(Rows on where targets appear)
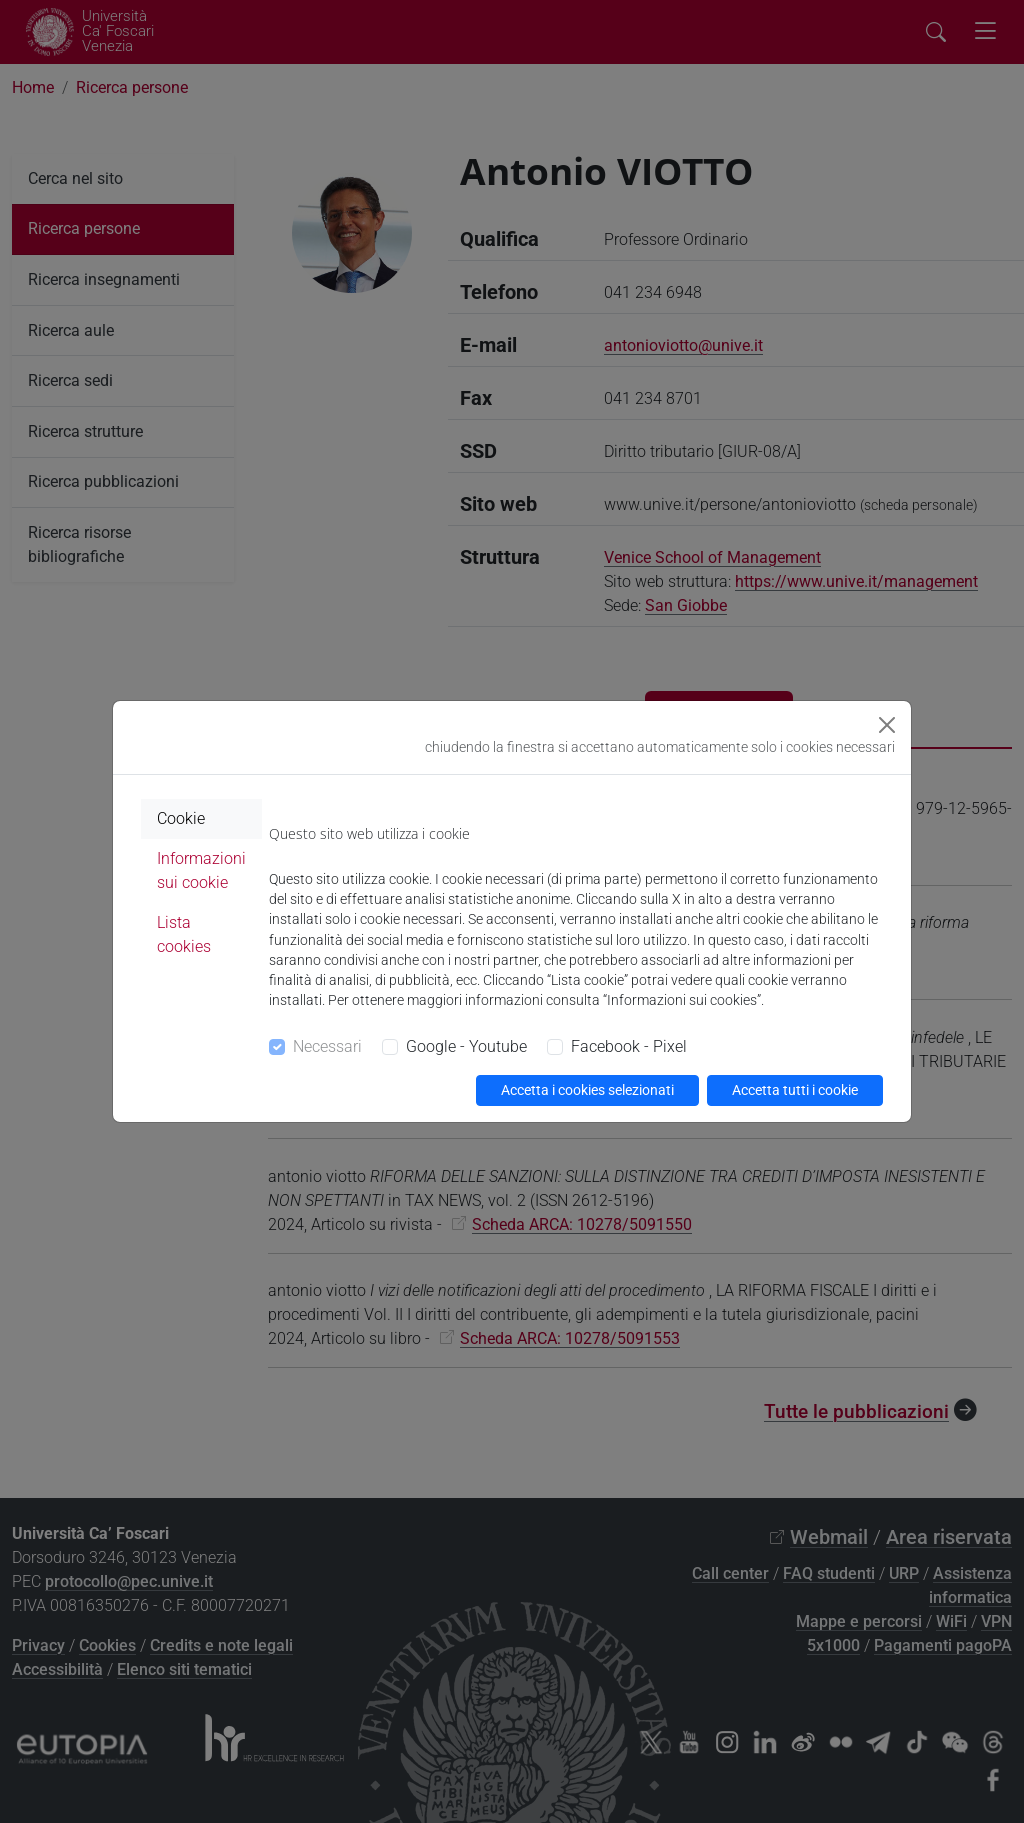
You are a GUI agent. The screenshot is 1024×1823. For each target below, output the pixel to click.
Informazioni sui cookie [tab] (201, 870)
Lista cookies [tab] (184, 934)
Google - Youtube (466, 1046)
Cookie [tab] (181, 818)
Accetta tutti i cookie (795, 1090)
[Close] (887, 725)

*What you have to do*.
Copy every one of the rows above word for word, omitting the pictures.

*Answer for the task*.
You are a GUI agent. The screenshot is 1024×1823. For each target below, output the pixel to click.
Informazioni sui cookie [tab] (201, 870)
Lista cookies [tab] (184, 934)
Google - Youtube (466, 1046)
Cookie [tab] (181, 818)
Accetta tutti i cookie (795, 1090)
[Close] (887, 725)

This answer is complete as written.